The Gospel from the Christmas Mass during the Night proclaims, “For today in the city of David a savior has been born for you who is Christ and Lord. And this will be a sign for you.” This has me thinking about the importance of physical signs. Wedding rings are exchanged as a sign of commitment. Gifts are exchanged as a sign of love or friendship. In today’s Gospel we have the signs of the manger and the swaddling clothes that are communicating to us that God has become flesh. Signs are important for us.

The beautiful thing about the signs we have in the Catholic Church is that they go beyond mere symbols. Today we commemorate not just a sign of God’s love in clothes and a structure, but we commemorate God literally taking on flesh to be a physical and effective sign of his love. Not just a sign in the sense of symbolic representation, but a sign that is so real and so effective that it literally becomes what it signifies. 

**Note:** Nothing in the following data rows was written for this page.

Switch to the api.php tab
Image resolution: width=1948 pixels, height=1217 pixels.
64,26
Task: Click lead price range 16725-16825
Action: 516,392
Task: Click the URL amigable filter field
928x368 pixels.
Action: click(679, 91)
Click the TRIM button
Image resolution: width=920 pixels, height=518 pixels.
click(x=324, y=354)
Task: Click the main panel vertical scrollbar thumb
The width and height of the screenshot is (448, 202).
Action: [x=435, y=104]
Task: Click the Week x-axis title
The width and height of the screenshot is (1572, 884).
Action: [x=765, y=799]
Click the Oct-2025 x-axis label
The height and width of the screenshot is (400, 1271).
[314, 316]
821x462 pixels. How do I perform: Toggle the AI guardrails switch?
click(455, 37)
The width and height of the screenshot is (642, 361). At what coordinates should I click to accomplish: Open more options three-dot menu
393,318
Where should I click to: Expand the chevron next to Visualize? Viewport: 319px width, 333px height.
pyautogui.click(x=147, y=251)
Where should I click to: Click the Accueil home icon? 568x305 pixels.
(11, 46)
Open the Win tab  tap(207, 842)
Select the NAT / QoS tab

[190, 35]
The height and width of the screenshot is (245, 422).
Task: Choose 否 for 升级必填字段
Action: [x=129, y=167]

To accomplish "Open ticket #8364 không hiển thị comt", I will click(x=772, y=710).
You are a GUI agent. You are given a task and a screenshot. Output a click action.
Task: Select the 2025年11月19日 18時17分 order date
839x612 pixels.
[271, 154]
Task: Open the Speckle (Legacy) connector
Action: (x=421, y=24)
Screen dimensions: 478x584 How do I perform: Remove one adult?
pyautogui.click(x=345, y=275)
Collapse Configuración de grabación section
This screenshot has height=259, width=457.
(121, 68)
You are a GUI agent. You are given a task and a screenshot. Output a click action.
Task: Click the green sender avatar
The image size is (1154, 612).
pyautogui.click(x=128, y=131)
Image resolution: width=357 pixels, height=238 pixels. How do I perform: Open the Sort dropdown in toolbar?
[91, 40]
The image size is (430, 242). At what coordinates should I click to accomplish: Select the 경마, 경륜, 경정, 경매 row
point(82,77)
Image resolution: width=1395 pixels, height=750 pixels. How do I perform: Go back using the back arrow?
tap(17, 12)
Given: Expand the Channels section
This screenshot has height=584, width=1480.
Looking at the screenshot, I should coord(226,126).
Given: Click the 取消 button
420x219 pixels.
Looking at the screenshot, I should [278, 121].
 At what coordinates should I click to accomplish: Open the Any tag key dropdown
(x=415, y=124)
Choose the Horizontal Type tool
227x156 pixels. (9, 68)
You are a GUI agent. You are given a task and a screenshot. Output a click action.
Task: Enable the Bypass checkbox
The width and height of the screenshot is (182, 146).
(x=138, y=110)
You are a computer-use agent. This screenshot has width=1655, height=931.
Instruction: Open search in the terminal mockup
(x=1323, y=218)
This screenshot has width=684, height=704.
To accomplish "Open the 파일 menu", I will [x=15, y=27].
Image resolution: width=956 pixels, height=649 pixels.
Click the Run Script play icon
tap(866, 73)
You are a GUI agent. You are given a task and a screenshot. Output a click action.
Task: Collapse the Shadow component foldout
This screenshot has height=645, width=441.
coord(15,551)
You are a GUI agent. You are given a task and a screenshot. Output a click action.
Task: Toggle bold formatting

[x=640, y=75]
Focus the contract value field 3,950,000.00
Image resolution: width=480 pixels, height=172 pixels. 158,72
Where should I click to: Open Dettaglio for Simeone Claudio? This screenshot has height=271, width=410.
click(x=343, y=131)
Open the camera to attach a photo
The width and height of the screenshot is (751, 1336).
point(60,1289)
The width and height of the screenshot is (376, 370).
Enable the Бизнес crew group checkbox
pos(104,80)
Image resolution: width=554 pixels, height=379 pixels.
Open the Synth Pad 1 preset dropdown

We see this played out in every Mass. We start with the Liturgy of the Word where we read from Scripture. But that Word, throughout the course of the Mass, becomes so living, so real, so physical, so effective, that the Word of God literally becomes flesh for us on the altar. This is the very thing we celebrate this Christmas season. We can think back to all the great symbols that plunge us deeply into beautiful memories of family life, but let’s set aside some special time today to focus on the fact that God transcends all earthly signs and literally becomes one of us. He wants to be one with you and with me. If there is nothing else we take out of our celebrations today, I think it would do us well to focus on that reality. God loves you enough that he was born in a manger to have a relationship with you and one day be with you forever in paradise. 

From all of us here at Diocesan, Merry Christmas and God bless!